Poster
in
Workshop: MATH-AI: The 3rd Workshop on Mathematical Reasoning and AI
Temperature-scaled large language models for Lean proofstep prediction
Fabian Gloeckle · Baptiste Roziere · Amaury Hayat · Gabriel Synnaeve
Keywords: [ theorem proving ] [ overfitting ] [ Large language models ] [ finetuning ] [ Lean ] [ interactive theorem proving ]
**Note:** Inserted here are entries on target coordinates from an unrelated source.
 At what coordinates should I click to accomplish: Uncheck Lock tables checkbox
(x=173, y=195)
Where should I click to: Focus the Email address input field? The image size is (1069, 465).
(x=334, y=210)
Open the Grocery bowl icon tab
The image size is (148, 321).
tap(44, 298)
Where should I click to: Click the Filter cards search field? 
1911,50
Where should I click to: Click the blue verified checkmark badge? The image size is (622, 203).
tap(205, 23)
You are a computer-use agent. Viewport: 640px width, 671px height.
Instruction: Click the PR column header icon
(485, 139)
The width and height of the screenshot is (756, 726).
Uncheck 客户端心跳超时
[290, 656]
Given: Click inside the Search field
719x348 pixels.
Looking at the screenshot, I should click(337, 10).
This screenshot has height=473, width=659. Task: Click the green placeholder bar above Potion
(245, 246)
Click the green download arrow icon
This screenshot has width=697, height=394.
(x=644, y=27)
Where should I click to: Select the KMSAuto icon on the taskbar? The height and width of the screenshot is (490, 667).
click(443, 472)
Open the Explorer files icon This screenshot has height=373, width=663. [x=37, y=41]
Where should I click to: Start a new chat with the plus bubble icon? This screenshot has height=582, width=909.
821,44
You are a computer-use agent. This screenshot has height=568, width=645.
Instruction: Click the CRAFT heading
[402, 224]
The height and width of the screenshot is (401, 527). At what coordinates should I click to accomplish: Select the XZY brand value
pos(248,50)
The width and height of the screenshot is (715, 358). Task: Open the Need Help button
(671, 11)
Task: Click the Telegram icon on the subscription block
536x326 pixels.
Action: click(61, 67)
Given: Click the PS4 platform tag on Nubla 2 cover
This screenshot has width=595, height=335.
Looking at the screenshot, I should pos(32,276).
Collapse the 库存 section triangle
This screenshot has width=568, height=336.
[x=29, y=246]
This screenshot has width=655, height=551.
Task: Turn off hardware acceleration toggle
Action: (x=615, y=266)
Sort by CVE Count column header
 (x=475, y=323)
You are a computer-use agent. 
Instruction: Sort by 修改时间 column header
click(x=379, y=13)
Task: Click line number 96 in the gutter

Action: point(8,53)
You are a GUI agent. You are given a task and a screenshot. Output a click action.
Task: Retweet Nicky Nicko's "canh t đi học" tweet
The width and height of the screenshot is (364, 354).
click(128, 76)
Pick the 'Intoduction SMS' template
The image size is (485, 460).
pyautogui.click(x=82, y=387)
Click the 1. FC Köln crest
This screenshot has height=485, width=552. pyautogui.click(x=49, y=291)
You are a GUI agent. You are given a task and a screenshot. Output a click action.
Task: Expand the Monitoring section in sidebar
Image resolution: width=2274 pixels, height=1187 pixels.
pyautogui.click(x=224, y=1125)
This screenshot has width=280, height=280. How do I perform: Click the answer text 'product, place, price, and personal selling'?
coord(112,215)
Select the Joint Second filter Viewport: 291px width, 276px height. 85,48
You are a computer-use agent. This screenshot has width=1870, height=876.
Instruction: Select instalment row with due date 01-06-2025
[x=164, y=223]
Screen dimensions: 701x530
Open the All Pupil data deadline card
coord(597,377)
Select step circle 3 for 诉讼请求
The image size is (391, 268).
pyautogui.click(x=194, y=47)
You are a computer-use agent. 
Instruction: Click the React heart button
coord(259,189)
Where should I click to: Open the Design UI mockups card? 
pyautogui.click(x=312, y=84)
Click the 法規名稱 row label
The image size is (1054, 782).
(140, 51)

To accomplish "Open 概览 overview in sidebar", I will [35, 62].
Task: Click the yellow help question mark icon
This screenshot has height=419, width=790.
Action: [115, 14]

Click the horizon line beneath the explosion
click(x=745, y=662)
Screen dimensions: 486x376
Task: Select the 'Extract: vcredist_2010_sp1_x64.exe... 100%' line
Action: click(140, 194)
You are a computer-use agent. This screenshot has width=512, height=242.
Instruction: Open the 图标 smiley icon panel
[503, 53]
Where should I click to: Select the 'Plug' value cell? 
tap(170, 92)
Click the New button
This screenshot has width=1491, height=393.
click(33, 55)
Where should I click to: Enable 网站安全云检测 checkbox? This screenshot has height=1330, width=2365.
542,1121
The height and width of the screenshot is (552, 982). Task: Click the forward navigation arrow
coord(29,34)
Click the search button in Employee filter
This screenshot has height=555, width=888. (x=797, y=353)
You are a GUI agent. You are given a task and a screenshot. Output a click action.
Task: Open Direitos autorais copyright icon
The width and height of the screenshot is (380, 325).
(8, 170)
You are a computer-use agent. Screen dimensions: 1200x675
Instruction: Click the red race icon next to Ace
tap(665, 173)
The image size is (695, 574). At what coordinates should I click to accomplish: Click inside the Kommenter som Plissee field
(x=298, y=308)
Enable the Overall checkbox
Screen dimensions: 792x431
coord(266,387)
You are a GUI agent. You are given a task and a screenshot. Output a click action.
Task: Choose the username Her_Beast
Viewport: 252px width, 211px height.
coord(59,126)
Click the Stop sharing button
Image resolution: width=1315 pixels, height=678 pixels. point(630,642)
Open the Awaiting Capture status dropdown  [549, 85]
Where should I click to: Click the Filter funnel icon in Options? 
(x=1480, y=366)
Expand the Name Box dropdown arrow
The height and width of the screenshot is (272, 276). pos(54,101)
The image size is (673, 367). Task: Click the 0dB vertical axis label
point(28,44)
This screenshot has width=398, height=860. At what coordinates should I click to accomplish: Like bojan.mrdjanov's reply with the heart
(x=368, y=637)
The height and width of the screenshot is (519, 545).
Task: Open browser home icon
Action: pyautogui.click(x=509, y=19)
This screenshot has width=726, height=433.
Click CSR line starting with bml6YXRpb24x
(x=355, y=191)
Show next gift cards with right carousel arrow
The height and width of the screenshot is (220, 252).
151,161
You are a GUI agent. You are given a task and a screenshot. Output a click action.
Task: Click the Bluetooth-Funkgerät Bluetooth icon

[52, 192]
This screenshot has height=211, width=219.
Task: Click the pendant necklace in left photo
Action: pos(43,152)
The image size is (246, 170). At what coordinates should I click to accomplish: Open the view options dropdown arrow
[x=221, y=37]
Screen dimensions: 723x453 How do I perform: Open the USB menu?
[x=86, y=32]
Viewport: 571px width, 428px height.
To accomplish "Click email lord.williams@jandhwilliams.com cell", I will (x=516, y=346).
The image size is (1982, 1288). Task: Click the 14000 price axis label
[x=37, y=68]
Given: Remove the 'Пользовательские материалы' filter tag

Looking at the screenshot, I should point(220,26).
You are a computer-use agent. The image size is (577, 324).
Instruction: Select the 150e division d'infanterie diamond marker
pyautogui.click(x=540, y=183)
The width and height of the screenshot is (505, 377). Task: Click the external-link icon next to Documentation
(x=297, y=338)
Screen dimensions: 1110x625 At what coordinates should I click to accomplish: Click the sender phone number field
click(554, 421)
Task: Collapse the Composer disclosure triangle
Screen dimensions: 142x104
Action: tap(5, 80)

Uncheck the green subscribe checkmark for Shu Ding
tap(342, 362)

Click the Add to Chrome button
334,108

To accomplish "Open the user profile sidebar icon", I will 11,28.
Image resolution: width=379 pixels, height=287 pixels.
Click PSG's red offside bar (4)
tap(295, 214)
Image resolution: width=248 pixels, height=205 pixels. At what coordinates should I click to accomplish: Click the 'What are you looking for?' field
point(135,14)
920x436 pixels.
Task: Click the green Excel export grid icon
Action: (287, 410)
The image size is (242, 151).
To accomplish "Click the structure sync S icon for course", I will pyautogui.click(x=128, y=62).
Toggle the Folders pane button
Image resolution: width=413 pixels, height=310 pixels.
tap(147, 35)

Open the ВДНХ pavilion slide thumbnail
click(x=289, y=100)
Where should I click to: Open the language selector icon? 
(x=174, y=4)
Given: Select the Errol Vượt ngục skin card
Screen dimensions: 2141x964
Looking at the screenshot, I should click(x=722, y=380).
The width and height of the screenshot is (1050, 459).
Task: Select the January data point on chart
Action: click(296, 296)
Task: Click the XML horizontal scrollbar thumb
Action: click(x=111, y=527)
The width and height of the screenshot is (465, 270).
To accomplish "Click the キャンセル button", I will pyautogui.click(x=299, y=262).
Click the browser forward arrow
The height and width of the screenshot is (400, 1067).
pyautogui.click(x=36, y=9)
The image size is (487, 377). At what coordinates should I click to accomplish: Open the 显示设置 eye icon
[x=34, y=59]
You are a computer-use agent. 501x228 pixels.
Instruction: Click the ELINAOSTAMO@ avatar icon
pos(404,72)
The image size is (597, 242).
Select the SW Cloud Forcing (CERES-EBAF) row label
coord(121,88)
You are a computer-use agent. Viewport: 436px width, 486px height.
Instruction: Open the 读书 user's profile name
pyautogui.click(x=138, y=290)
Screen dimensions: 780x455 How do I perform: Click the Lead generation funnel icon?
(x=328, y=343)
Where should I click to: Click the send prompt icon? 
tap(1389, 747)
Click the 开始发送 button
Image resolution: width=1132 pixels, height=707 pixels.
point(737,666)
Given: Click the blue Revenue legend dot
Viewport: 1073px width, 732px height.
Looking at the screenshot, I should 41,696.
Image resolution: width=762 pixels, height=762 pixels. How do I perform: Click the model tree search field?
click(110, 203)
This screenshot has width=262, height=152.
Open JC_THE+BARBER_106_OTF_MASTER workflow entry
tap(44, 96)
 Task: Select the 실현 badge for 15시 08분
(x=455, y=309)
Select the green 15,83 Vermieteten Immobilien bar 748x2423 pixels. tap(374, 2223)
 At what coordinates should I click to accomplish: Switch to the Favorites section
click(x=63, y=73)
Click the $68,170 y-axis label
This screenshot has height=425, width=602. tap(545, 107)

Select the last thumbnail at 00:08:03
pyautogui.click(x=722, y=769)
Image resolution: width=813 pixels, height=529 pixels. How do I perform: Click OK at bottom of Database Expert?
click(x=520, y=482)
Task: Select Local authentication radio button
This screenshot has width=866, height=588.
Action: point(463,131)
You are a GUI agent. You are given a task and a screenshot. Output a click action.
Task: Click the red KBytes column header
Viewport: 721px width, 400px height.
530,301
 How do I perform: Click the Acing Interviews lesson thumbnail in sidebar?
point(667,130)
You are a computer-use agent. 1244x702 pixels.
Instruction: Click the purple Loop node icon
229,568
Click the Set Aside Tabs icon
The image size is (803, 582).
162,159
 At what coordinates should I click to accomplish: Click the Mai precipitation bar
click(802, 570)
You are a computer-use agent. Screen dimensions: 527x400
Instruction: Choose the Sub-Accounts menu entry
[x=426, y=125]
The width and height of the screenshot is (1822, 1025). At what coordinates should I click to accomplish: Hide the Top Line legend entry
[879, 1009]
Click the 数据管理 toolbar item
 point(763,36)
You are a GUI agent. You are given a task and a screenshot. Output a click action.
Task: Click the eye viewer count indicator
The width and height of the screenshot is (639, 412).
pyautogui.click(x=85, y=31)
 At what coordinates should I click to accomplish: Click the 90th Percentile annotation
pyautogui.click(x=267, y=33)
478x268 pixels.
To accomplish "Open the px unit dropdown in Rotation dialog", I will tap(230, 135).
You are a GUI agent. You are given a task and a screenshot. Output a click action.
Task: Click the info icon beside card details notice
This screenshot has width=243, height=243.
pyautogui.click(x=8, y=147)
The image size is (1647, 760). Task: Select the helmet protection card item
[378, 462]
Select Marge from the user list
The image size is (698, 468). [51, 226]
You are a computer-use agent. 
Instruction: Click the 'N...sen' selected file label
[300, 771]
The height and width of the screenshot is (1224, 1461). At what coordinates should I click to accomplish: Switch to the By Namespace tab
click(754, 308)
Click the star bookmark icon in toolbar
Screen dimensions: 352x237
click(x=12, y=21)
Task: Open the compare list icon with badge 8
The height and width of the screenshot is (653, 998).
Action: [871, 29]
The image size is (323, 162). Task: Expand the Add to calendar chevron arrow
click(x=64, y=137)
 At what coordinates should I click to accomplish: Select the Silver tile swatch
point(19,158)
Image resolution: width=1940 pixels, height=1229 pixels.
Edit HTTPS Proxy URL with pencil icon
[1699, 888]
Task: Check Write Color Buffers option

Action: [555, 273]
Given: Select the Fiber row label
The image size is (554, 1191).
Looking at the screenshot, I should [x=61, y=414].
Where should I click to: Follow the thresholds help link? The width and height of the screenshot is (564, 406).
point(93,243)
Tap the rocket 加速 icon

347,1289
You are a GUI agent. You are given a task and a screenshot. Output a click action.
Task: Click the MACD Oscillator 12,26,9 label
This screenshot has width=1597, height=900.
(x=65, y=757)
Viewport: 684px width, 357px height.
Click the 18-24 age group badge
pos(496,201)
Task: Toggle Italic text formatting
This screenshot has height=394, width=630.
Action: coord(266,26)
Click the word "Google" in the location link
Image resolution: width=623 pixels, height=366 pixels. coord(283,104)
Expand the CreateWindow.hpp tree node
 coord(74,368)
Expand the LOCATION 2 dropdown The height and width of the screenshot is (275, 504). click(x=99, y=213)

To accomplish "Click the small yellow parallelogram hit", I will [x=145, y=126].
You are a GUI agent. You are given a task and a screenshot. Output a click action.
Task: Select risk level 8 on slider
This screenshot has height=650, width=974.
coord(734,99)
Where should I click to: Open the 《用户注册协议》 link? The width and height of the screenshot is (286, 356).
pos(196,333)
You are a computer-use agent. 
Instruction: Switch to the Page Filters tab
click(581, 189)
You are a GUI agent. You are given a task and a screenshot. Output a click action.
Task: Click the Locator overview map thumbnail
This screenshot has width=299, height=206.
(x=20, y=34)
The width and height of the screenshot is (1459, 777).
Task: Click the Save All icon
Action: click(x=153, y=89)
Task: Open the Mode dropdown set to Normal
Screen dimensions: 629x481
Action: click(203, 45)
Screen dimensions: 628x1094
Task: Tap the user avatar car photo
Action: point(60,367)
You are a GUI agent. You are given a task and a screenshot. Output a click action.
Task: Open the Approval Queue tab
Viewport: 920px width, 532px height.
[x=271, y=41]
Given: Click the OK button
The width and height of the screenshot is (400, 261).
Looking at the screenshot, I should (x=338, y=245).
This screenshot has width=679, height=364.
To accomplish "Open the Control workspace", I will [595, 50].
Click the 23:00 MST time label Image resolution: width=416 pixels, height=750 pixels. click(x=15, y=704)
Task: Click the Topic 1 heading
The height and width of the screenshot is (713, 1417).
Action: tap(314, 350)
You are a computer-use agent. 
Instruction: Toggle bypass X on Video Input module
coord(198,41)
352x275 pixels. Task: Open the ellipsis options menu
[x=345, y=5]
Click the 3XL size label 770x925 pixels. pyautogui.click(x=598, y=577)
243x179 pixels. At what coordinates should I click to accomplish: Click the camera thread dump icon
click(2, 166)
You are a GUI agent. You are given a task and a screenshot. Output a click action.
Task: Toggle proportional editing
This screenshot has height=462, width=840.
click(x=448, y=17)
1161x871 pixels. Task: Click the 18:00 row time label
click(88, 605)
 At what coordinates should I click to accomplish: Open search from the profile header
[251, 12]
Leveraging the reasoning capabilities of large language models (LLMs) for theorem proving is a promising but challenging task because it requires in-domain finetunings on which LLMs are known to be prone to overfit. This issue is exacerbated by two properties that set theorem proving apart from more mainstream applications of LLMs: training data in formal environments like Lean or Isabelle is very scarce and evaluation benchmarks are prohibitively costly to be used extensively for hyperparameter search and model selection. In this work, we propose temperature scaling as a regularization method for multi-epoch training on small datasets. We explain its theoretical purpose heuristically and demonstrate its effectiveness empirically, obtaining state-of-the-art supervised tactic generation models for Lean 3 of sizes 1.5B, 7B and 13B parameters. Model selection based on temperature-scaled perplexity increases scores on theorem proving benchmarks by up to four percentage points. We provide detailed ablations and analyses of the proof search behaviors of the resulting models, allowing practitioners to pick optimal model sizes for their respective use cases.